I stand by what i said in the other traffic lights topic :

I think that often, 'traffic lights'-style labelling is too dumbed-down to convey enough information to be helpful in many if not most cases.

I think this even applies to food miles, when it comes to a traffic-light system.

On the surface we might say "if a product comes from the country where consumers buy it, give it a green light.

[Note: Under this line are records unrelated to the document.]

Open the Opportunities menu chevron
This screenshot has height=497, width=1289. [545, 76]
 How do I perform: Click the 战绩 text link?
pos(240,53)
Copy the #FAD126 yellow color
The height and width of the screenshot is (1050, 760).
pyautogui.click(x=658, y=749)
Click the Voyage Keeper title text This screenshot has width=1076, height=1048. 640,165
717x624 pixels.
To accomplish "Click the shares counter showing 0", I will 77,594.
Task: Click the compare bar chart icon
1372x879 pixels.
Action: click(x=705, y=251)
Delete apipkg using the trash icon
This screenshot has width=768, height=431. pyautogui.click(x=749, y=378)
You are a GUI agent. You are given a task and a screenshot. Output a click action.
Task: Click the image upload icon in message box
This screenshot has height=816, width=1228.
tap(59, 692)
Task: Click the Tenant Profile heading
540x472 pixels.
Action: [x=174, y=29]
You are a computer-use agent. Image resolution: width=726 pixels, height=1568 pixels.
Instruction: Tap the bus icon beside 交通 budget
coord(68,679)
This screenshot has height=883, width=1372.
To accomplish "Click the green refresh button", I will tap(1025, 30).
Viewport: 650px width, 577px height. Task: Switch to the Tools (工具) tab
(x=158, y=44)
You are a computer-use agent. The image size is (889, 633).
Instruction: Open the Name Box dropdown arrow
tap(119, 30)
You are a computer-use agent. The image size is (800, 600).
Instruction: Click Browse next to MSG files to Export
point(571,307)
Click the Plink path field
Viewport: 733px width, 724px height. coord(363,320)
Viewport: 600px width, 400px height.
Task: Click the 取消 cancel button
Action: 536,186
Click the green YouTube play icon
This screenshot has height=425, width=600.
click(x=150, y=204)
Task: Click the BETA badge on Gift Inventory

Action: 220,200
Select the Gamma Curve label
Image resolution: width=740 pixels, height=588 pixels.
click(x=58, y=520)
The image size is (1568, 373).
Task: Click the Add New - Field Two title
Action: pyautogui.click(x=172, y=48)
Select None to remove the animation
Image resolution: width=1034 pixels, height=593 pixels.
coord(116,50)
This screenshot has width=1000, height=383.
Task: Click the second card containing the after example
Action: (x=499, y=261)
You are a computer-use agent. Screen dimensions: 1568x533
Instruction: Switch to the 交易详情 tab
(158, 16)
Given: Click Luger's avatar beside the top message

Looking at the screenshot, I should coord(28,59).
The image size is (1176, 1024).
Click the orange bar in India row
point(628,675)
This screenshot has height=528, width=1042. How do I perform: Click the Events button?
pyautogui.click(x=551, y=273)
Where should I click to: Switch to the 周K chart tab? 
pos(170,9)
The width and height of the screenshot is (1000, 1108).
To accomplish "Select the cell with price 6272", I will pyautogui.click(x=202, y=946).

If it comes from the same continent, give it an amber light and give everything else a red light"

But that's clearly too simplistic.

If a man from Scotland buys pesticides from Ghana, insecticide from Spain, fungicide from Iraq and herbicide from Japan, has them all sent to him in Scotland and uses them to grow 'UK produced' vegetables...... then what level of traffic lighting ought he to get ?

If an English man who keeps a warehouse full of cows buys all of his feed-grain from the amazonian forest area and from America, then uses them to raise 'British cows' , then what traffic lighting ought to be used to denote any flesh 'produced' by him ?

If we were to say red in both of these situations, which would be logical, then very few things on supermarket shelves would ever be marked anything other than red for food miles, and it would become the sort of thing which people ignore accordingly.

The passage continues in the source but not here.